* [Exercise]:
Look through the entries below, please, and copy every line with the word "screenshot".

* [Material provided]:
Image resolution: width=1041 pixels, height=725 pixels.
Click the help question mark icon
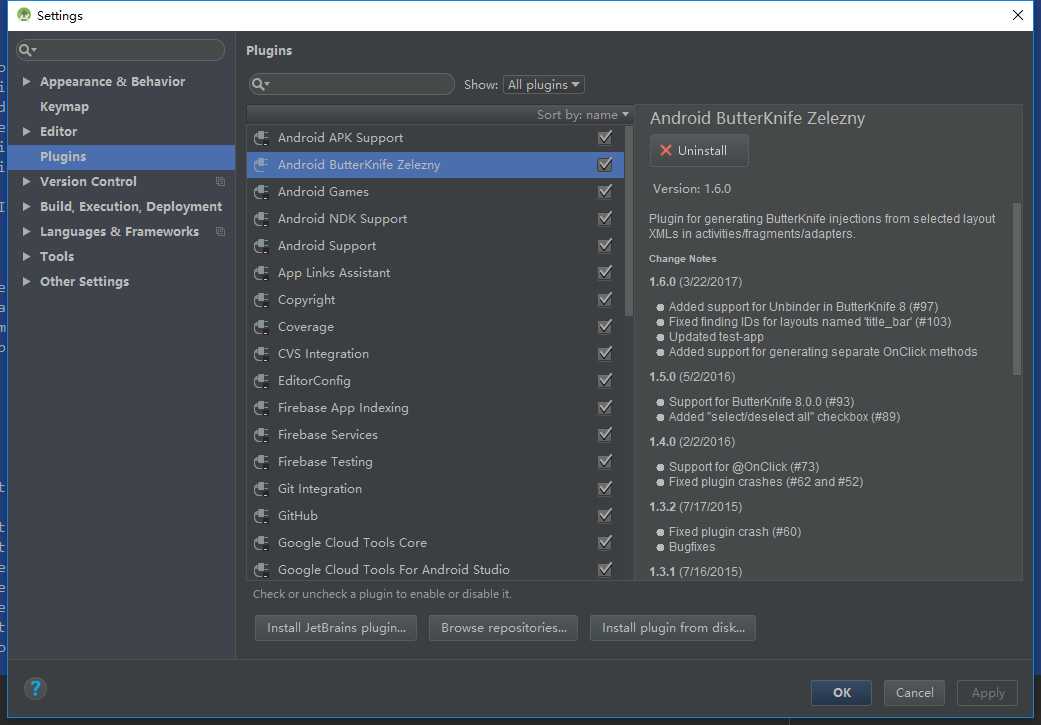click(x=35, y=688)
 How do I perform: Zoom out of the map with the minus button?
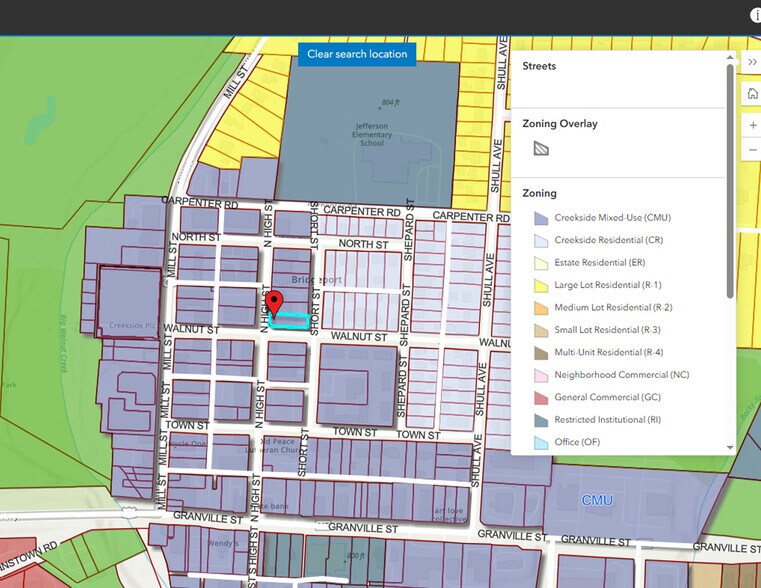(752, 150)

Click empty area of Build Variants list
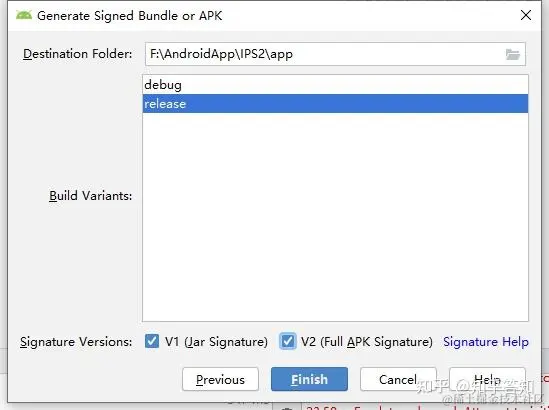[x=335, y=217]
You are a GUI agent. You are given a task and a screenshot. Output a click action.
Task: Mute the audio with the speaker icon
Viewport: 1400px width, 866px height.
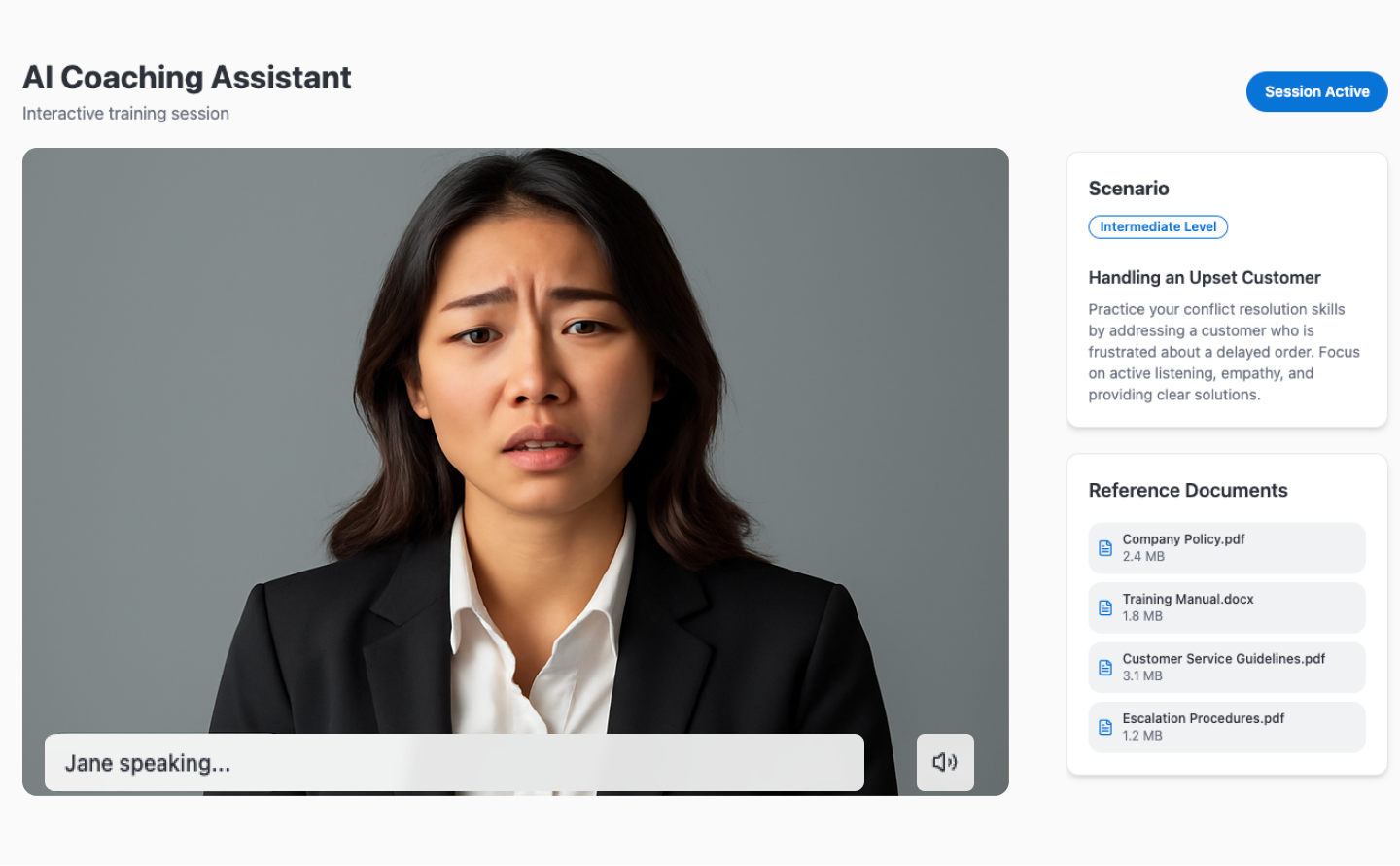coord(944,762)
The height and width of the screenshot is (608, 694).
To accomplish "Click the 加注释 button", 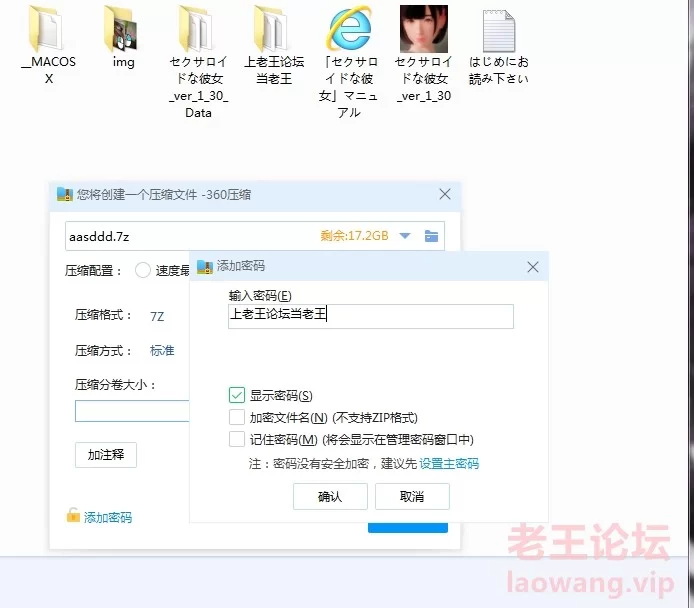I will point(105,455).
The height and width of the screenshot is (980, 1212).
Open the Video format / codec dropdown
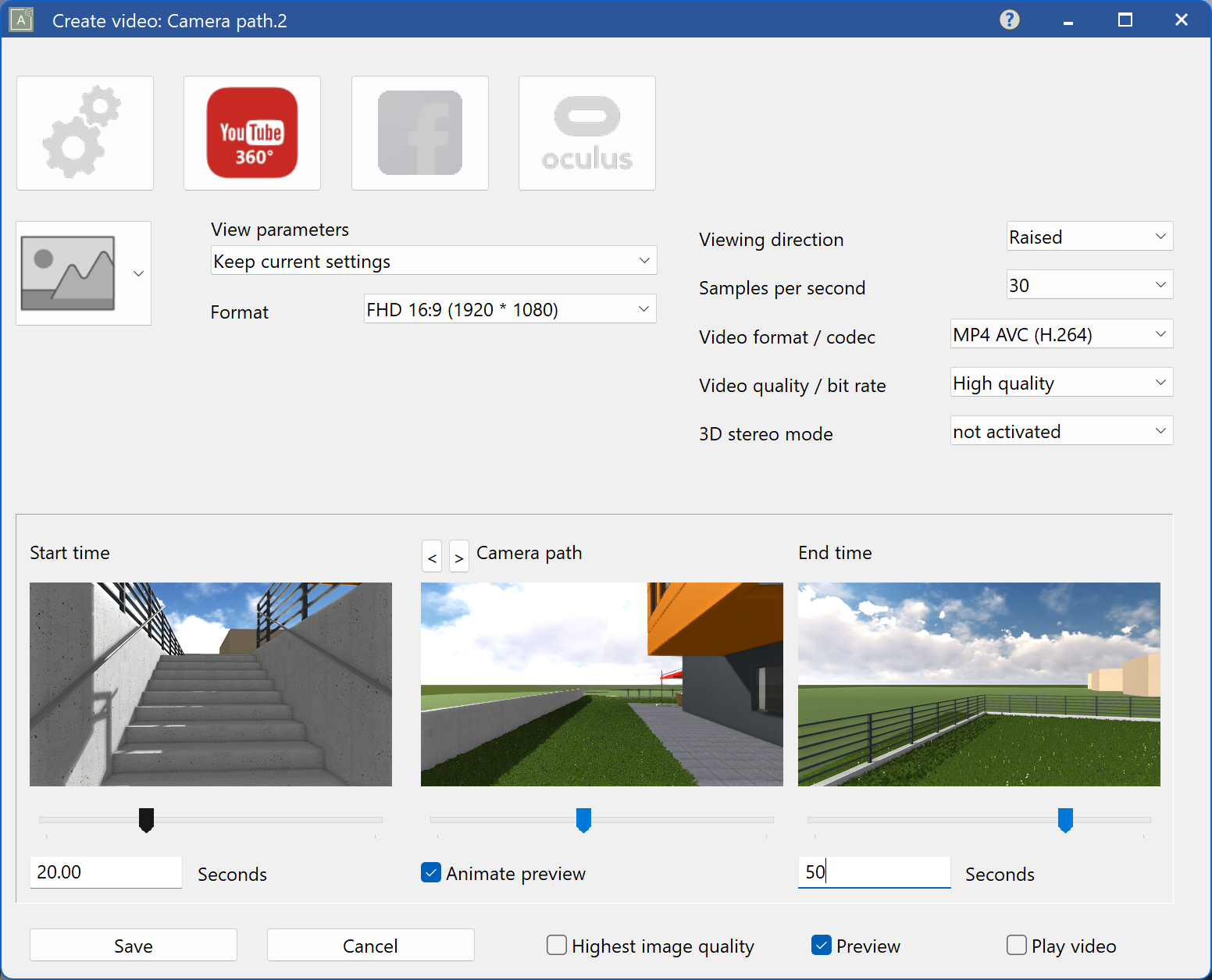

* [Answer box]:
You are a GUI agent. You are given a task and a screenshot. Output a click action.
The height and width of the screenshot is (608, 694).
The height and width of the screenshot is (980, 1212).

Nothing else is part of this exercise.